§ **WHAT IS BEING ASKED**:
State whether each statement agrees with the passage on the existential vacuum, answering yes or no and quoting the exact words of the passage that decide it.
1. The author first described "unemployment neurosis" in 1933.
2. The feeling of meaninglessness is found only in capitalist states.
3. Diana D. Young's research showed that older generations suffer from the existential vacuum more than young people.

§ **DOCUMENT PASSAGE**:
--- START ---

The affluence of our society is reflected not only in material goods but also in leisure time. In this connection we should give a hearing to Jerry Mandel, who writes: “Technology has deprived us of the need to use our survival skills. Thus, we have developed a system of welfare which guarantees that one can survive without making any effort on one’s own behalf. When as few as 15 percent of the country’s labor force could in fact supply the needs of the entire population through the use of technology, then we have to face two problems: which 15 percent will work, and how will the others deal with the fact that they are dispensable, and the consequent loss of meaning? Perhaps logotherapy may have more to say to twenty-first century America than it has already said to twentieth-century America.”*
Today, to be sure, we also have to cope with unintentional leisure in the form of unemployment. Unemployment may cause a specific neurosis—“unemployment neurosis,” as I called it when I first described it in 1933. But again, upon closer investigation it turned out that the real cause was the confusion of one’s being unemployed with his being useless and, hence, his life’s being meaningless. Financial compensation, or for that matter social security, is not enough. Man does not live by welfare alone.
Take the typical welfare state of Austria, which is blessed with social security and is not plagued by unemployment. And yet in an interview our Chancellor Bruno Kreisky expressed his concern about the psychological conditions of the citizens, saying that what is most important and urgent today is to counteract the feeling that life is meaningless.
The feeling of meaninglessness, the existential vacuum, is increasing and spreading to the extent that, in truth, it may be called a mass neurosis. There is ample evidence in the form of publications in professional journals to indicate that it is not confined to capitalist states but can also be observed in Communist countries. It makes itself noticeable even in the Third World.*
This brings up the question of its etiology and symptoms. As to the former, let me offer you this brief explanation: Unlike other animals, man is not told by drives and instincts what he must do, and unlike man in former times, he is no longer told by traditions and traditional values what he should do. Now, lacking these directives, he sometimes does not know what he wants to do. The result? Either he does what other people do—which is conformism—or he does what other people want him to do—which is totalitarianism.
James C. Crumbaugh, Leonard T. Maholick, Elisabeth S. Lukas and Bernard Dansart have developed various logotherapeutic tests (PIL, SONG and Logo tests) to ascertain the degree of existential frustration in a given population, and thus it is also possible empirically to verify and validate my hypothesis on the origin of the existential vacuum. With reference to the role ascribed to the decay of traditions, I see some corroboration in Diana D. Young’s dissertation at the University of California. As she could evidence by tests and statistical research, young people are suffering from the existential vacuum more than older generations. Since it is also the young in whom the wane of traditions is most pronounced, this finding suggests that the crumbling of traditions is a major factor accounting for the existential vacuum. It is also in accordance with a statement made by Karol Marshal of the East Side Mental Health Center in Bellevue, Washington, who “characterized the feeling among those in the pre-30 age group who come in for help as a sense of purposelessness.”*
Speaking of the young generation brings to mind a lecture I was invited to give at a major American university, and its student sponsors’ insistence that the lecture be titled “Is the New Generation Mad?” It is time, indeed, to ask whether people suffering from the feeling of meaninglessness are in fact neurotic, and if so, in which sense. In short, the question reads: Is what we have called the mass neurosis of today really a neurosis?

--- END ---

§ **SUPPLIED DATA**:

--- START ---

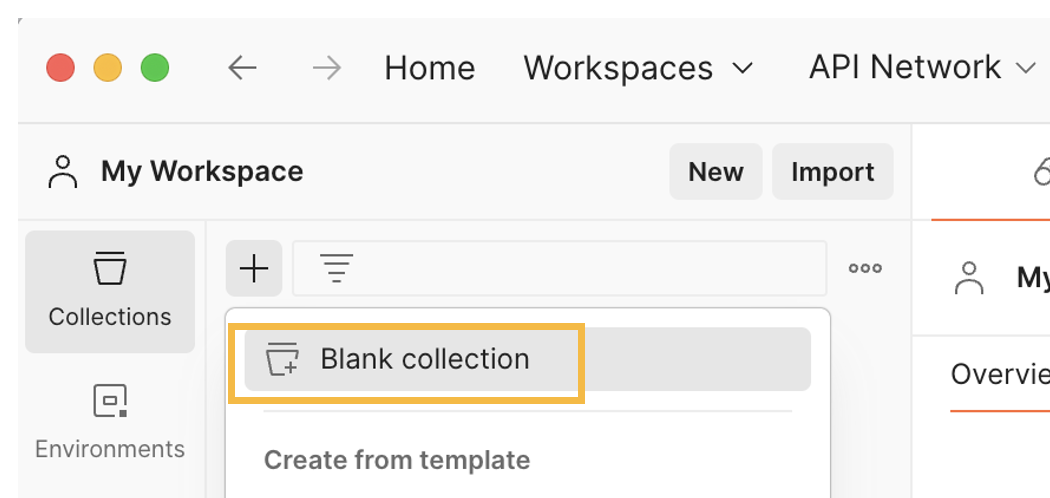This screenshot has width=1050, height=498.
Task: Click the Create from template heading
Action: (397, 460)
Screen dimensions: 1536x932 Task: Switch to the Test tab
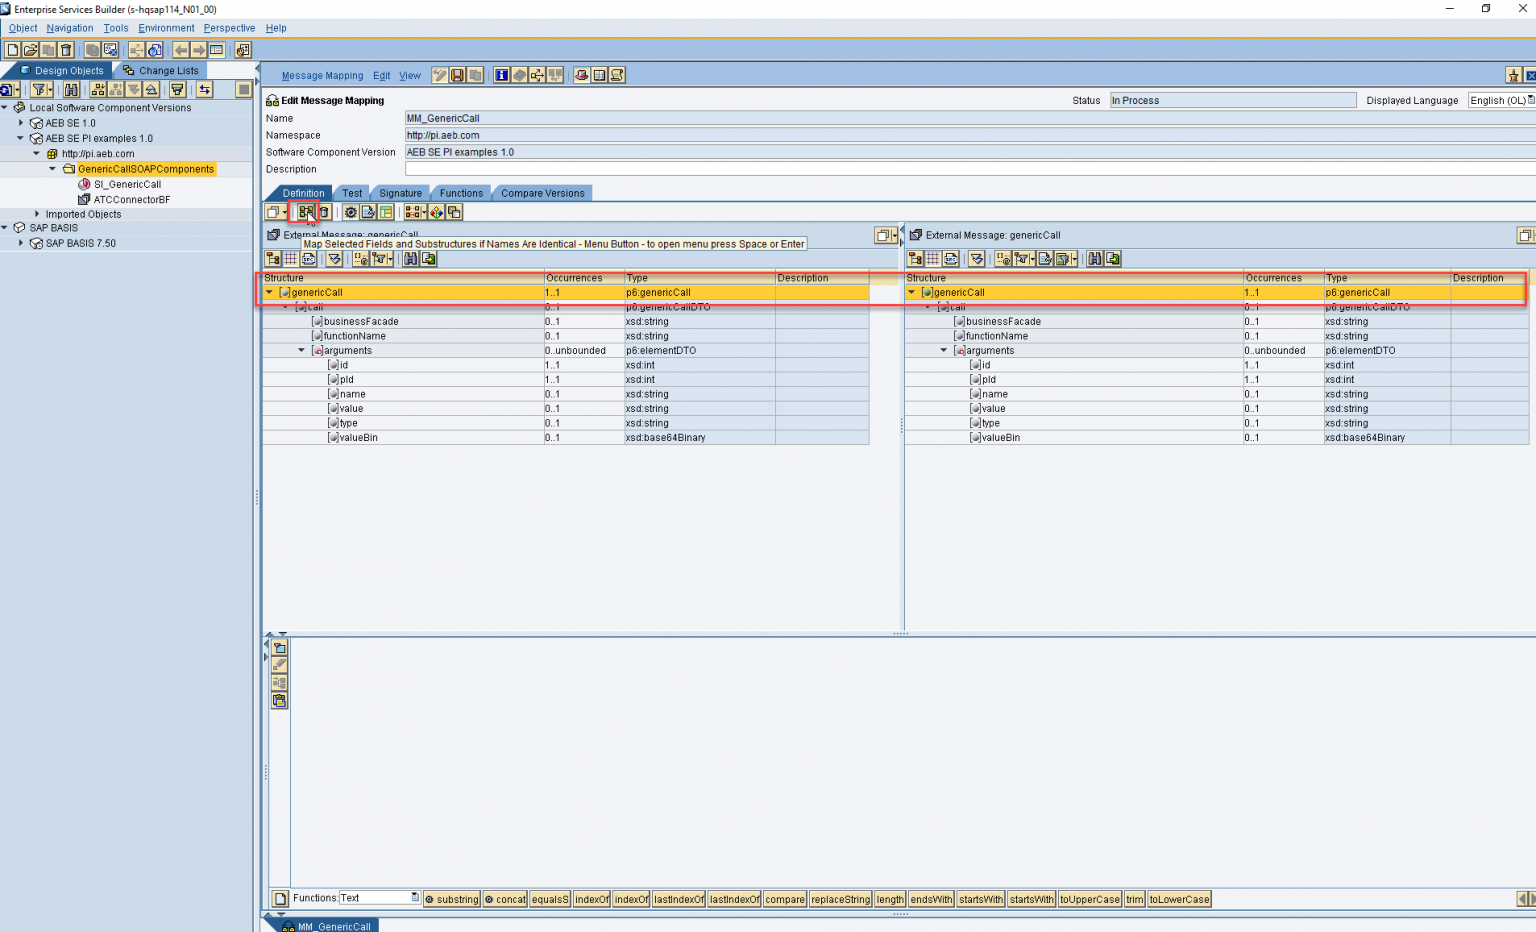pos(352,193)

--- END ---
--- START ---

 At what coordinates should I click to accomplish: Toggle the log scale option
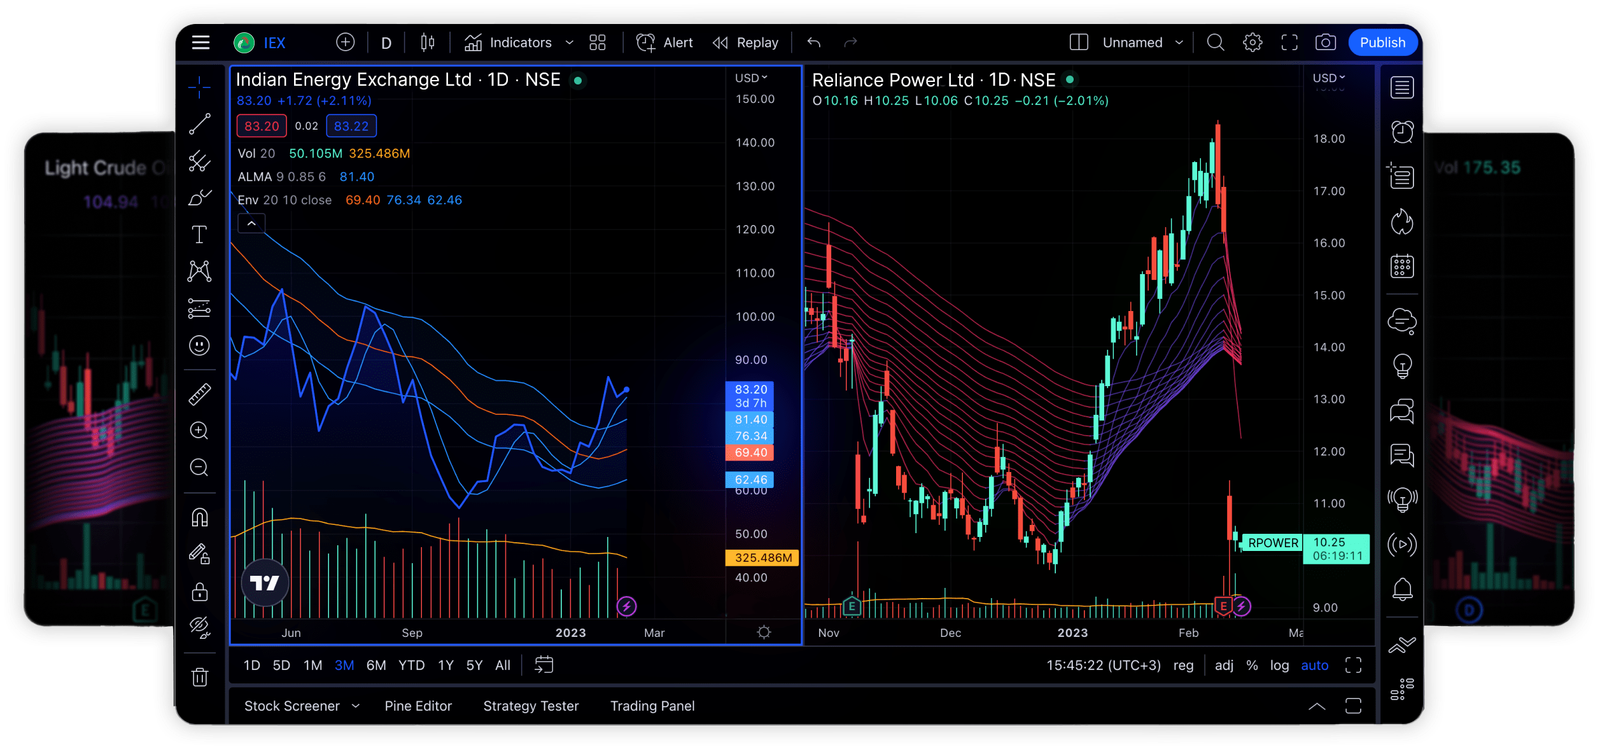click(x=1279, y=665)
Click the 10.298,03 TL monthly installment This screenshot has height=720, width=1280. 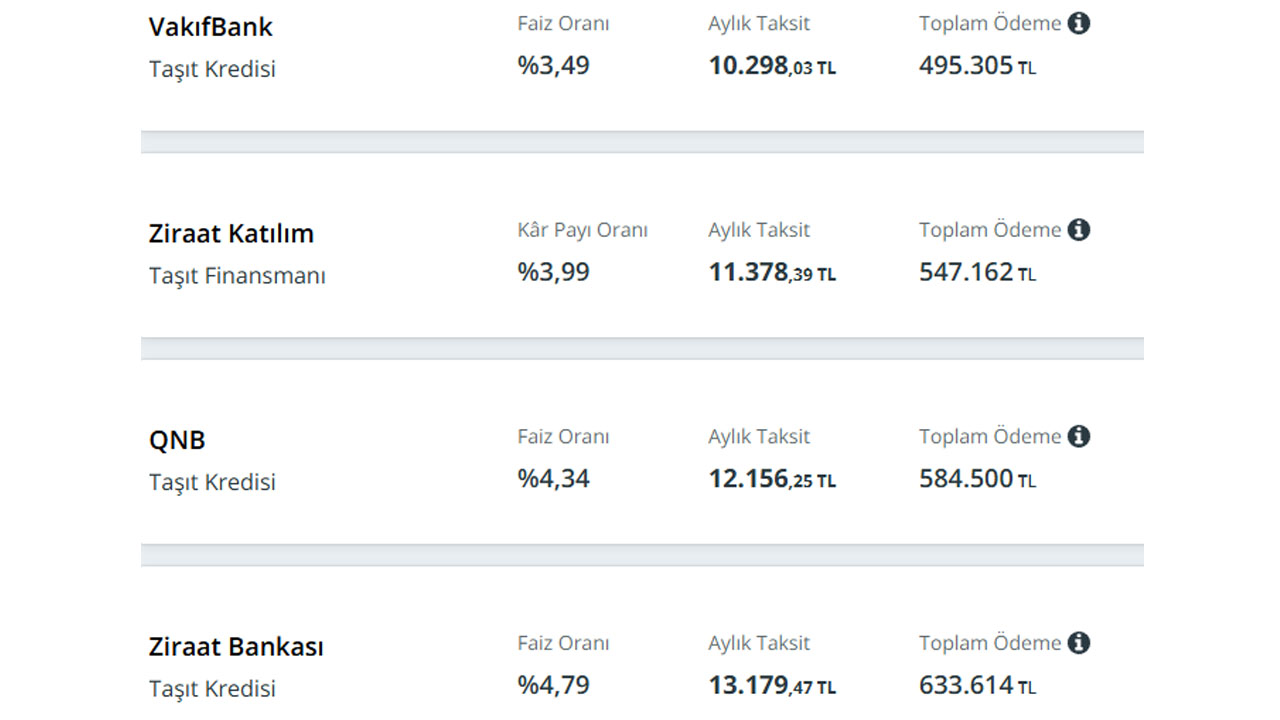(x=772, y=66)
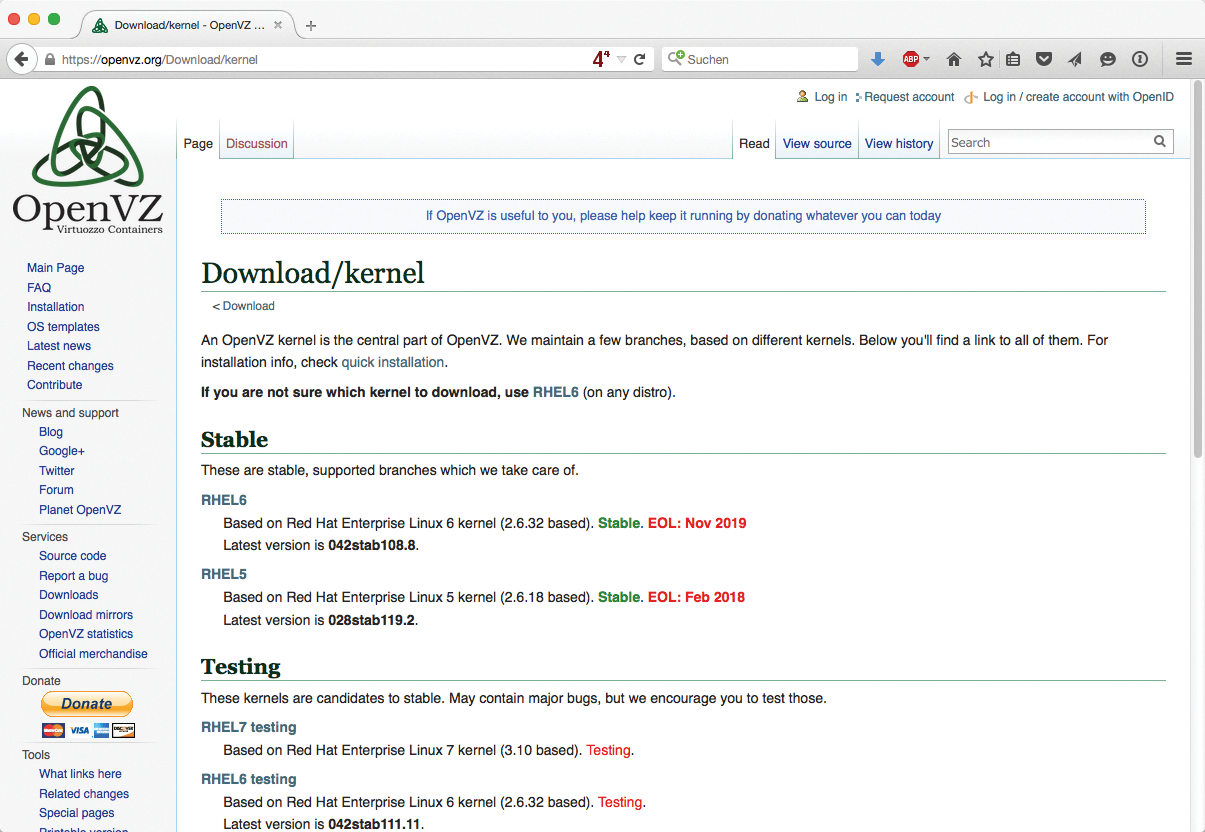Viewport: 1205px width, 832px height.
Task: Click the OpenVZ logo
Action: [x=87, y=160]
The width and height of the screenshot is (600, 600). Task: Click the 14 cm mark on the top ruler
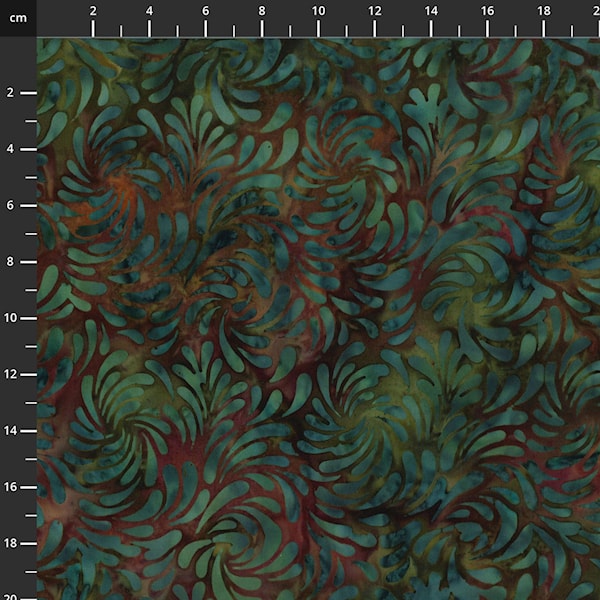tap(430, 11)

--- END ---

§ **REPLY TO THE EXERCISE**:
1. Yes: "as I called it when I first described it in 1933"
2. No: "it is not confined to capitalist states but can also be observed in Communist countries"
3. No: "young people are suffering from the existential vacuum more than older generations"